In a season of record-breaking achievements, Kobe nearly added another one to his résumé last night, coming within five points of tying Wilt Chamberlain’s all-time single-game All-Star scoring record of 42 points, set in 1962. Bryant’s final stat line of 29 minutes, 37 points (14-26 shooting), and 14 rebounds (10 offensive) was still plenty good enough to earn him his record-tying fourth All-Star Most Valuable Player award.

“It feels great, being at home here and playing in front of the home crowd,” said #24 after the game. “This will be my last All-Star game in front of these home fans, so it feels good to do it.”

For those of us watching at home or lucky enough to be inside of STAPLES Center, Bryant’s performance was a true sight to behold. After hanging around a noticeably light-hearted, jovial Kobe at practice all weekend, I’m not sure any of us really got the sense that we were going to witness the type of special display that we saw in the West’s 148-143 victory over the East All-Stars.

“I talked to him right before the game and I told him let’s go, and he’s one of those guys and he’s a lot like me—an ultimate competitor,” said Bryant’s fellow backcourt member Chris Paul. “I know the All-Star games are supposed to be fun and games, but at the end of the day, we want to win.”

No one wants to win more so than Kobe and it is that insatiable desire that continues to separate him from his peers, both past and present.

“You could tell he started out from the start, he wanted to get the MVP; he was not passing the ball, at all,” said East starter Amar’e Stoudemire. “But that’s Kobe.”

On paper, it sounds like the Knicks center is taking a jab at Kobe’s 26 field goal attempts (he made 14 of them, by the way). In the actual media room, Stoudemire’s tone was more one of reverence than disrespect. Truth be told, Amar’e has seen many a night like last night while going head-to-head for years against Bryant as a member of the Phoenix Suns. Other players like Kevin Durant — who up until a few years ago was watching Kobe on his TV screen — were left in awe.

“It was like playing in a playground,” said the Thunder star. “It was like a pick-up game almost. Just to watch it, I see it on TV all the time, I play against him all the time. But to be on his team and see the things that he was doing out there, is just amazing. As a young player like me, I grew up watching him, and to play alongside him is just an honor.”

Why any one of the media, fans or fellow players still wind up surprised when he puts on a show like he did last night remains one the NBA’s true unsolved mysteries, unless you’re West Coach Greg Popovic.

“He’s one hell of a player,” said Popovic, who’s been witness to countless games like last night from Kobe in the enduring Lakers vs. Spurs rivalry. “He’s Kobe. He does things like that. We shouldn’t be surprised.”
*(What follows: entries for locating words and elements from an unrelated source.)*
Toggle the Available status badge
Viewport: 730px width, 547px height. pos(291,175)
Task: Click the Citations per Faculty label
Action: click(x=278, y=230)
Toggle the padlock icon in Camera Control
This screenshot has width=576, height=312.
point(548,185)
At this stage of his career, Kobe’s motor is more of a diesel engine than a shiny new electric one. Last night was just the latest reminder, though, that he still has enough juice to rev up the old car when he so chooses. After all, they don’t call him Mamba for nothing; Bryant perfected this play dead-and-strike act long ago.
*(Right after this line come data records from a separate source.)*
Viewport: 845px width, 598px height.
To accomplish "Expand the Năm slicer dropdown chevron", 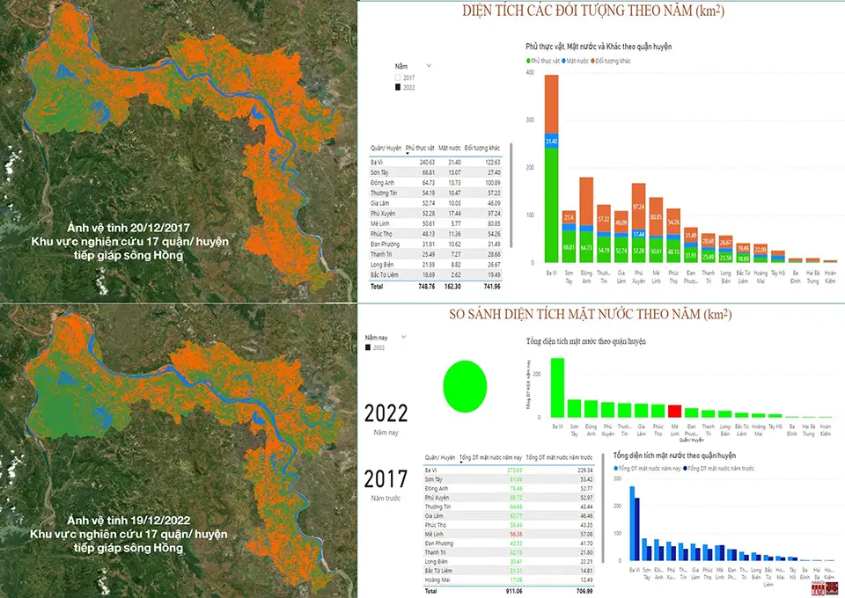I will click(429, 66).
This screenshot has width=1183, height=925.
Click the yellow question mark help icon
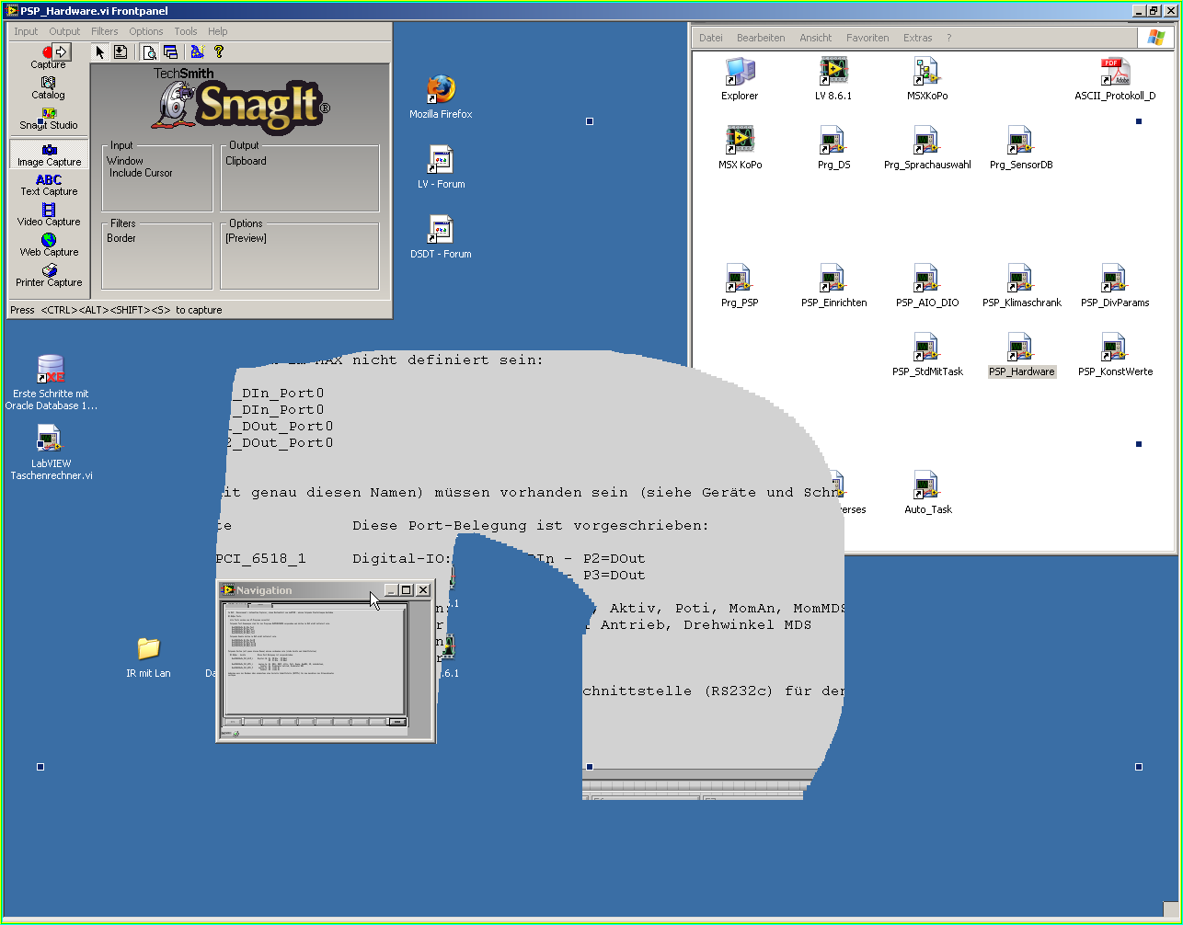219,51
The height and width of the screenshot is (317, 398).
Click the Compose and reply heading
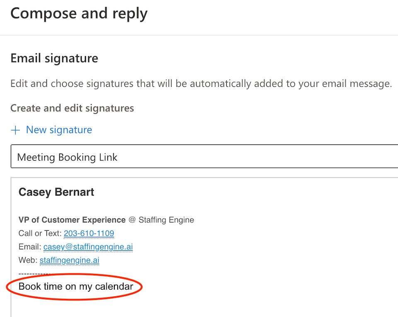pos(79,13)
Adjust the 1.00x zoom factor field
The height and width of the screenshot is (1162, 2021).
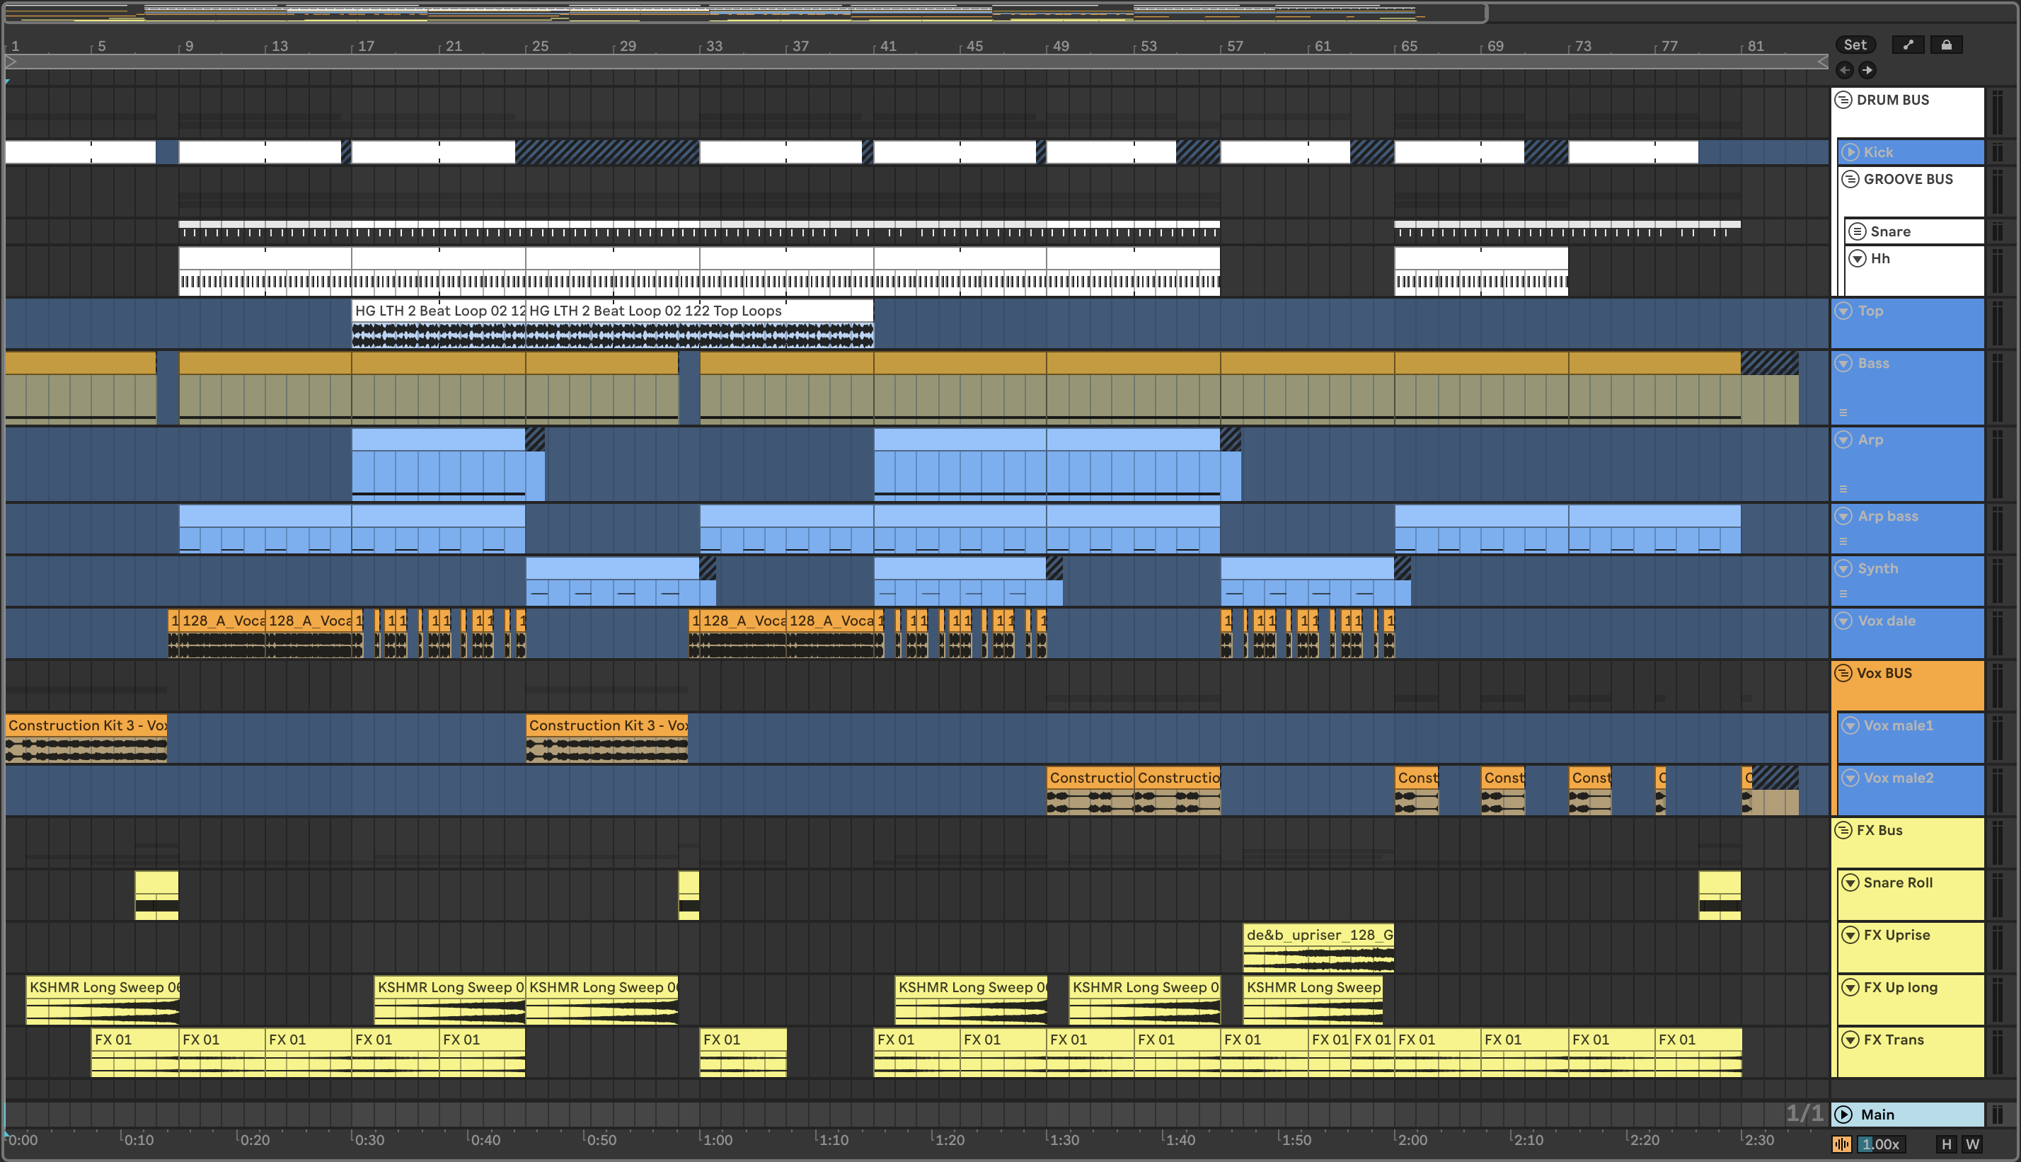[1881, 1144]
“I joked with him today and called him the Old Fella,” said Durant, showing an admirable amount of deference for a player who is the league’s reigning scoring champ. “He’s been here a long time, but he’s still playing like he’s 22-years-old. You know, as a player, you only can hope and pray for a career like he’s had; a lot of championships, a lot of scoring titles. So it was an honor to play alongside a guy like that. So if he passes the torch on to me, I guess I know what to do with it.”

That day when Kobe will inevitably pass the proverbial torch to the likes of LeBron and Durant is indeed coming, but if his MVP performance is any indicator, they’re going to have to wait a while.